While trade secrets last until the information is no longer secret, which can be 1 day or decades (as is the case with the Coca-Cola formula), the duration of patent protection in the United States is dependent upon the type of patent that is acquired, whether additional fees are paid to keep the patent current, and whether any time is added to the exclusive period due to governmental delay. Typically when the generic term “patent” is used most are referring to a utility patent. Generally speaking utility patent protection last for 20 years from the date on which the application for the patent was filed in the United States.
It is important to understand how patent and trade secret law overlap. It is worth noting that many people erroneously believe that when an inventor applies for a patent all trade secrets are lost. This is simply not true. Anyone who tells you this is either over simplifying the process or does not understand patent law. US patent law requires an individual to disclose the best way to make and use the invention, which is referred to as the “best mode” requirement. Because the invention is defined by the claims, you must disclose the best way to make the invention you claimed, not necessarily the best way to make what you invented. The critical distinction comes into play as a result of the difference in what may be claimed and what was invented. Additionally, the requirement that the best way be disclosed is satisfied by disclosing the preferred embodiment at the time the application is filed.
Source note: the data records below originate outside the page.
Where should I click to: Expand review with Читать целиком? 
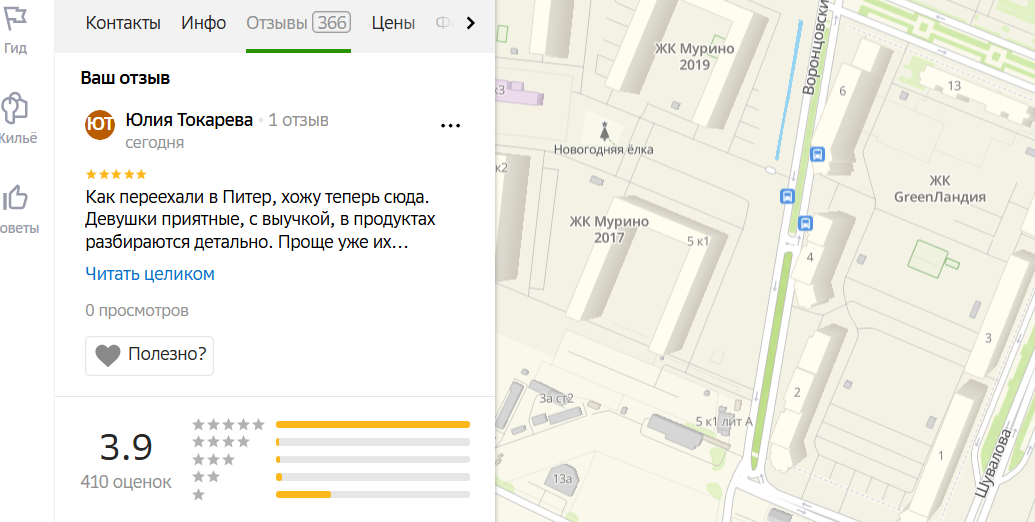point(150,274)
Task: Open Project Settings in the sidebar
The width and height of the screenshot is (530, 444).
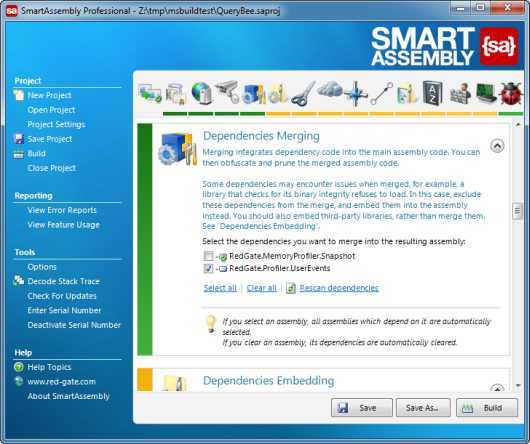Action: [x=56, y=124]
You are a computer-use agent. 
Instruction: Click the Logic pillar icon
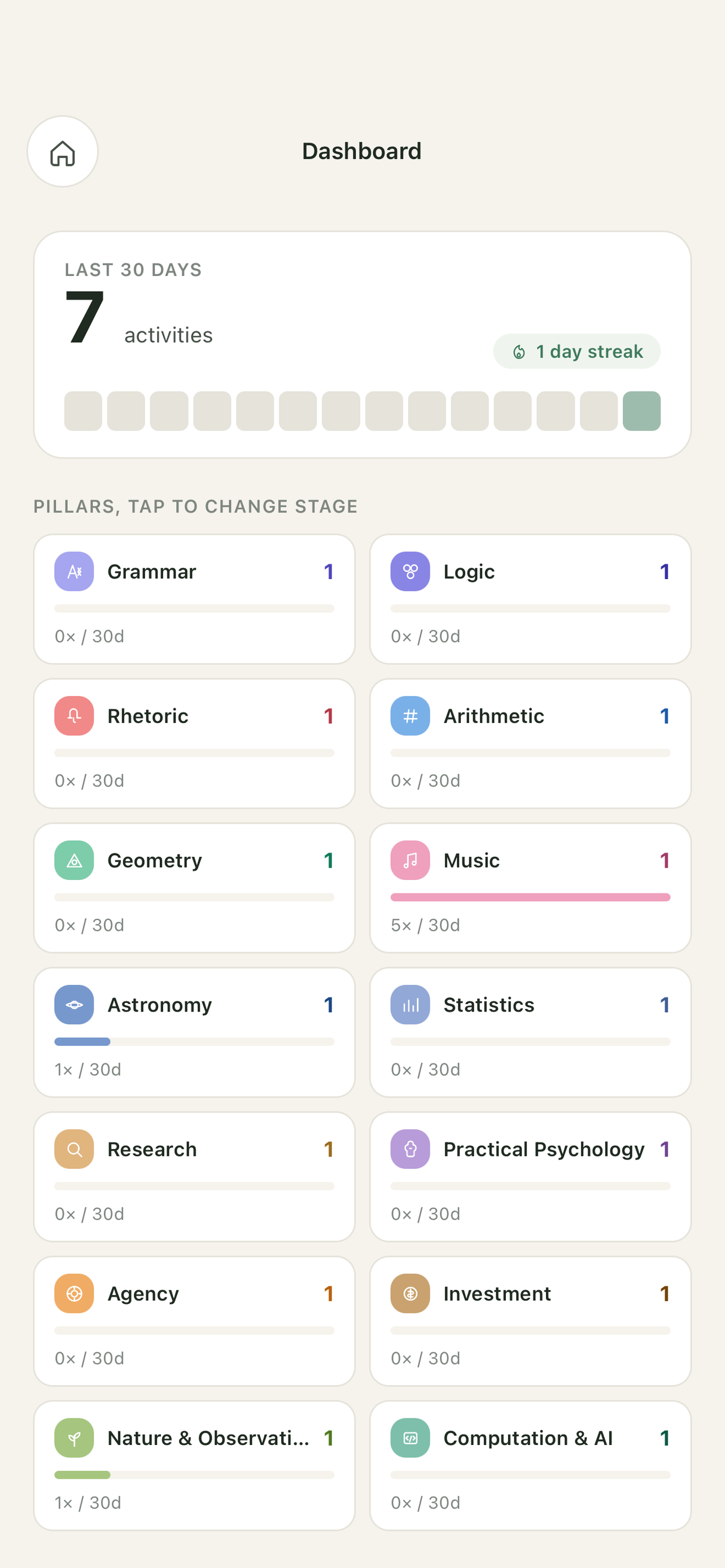[x=410, y=572]
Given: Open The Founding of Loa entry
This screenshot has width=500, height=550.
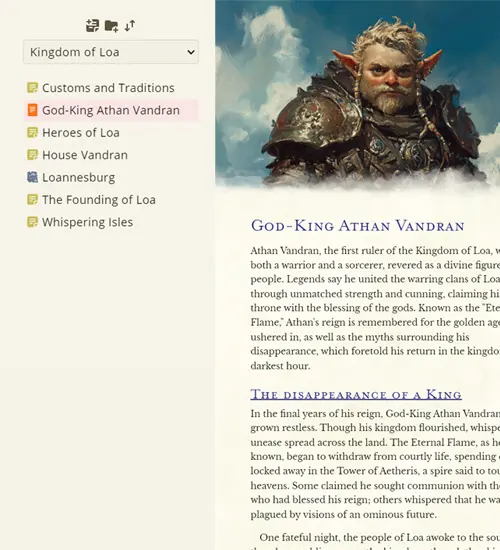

In other words if you learn more about your invention after you file the patent application you do not need to disclose that information. This is significant because much of the invention can frequently be retained as a trade secret, if there is appropriate claiming and preservation of trade secret information. Because a trade secret exists only so long as it remains a secret, the inventor must be careful to take particular precautions to preserve the integrity and secrecy of all information related to the invention and the invention process.
So when you are inventing you should always realize that both patent and trade secret assets can be particularly valuable. Likewise, if you are ever luck enough to be able to license your invention you want to license both the patent and associated trade secrets.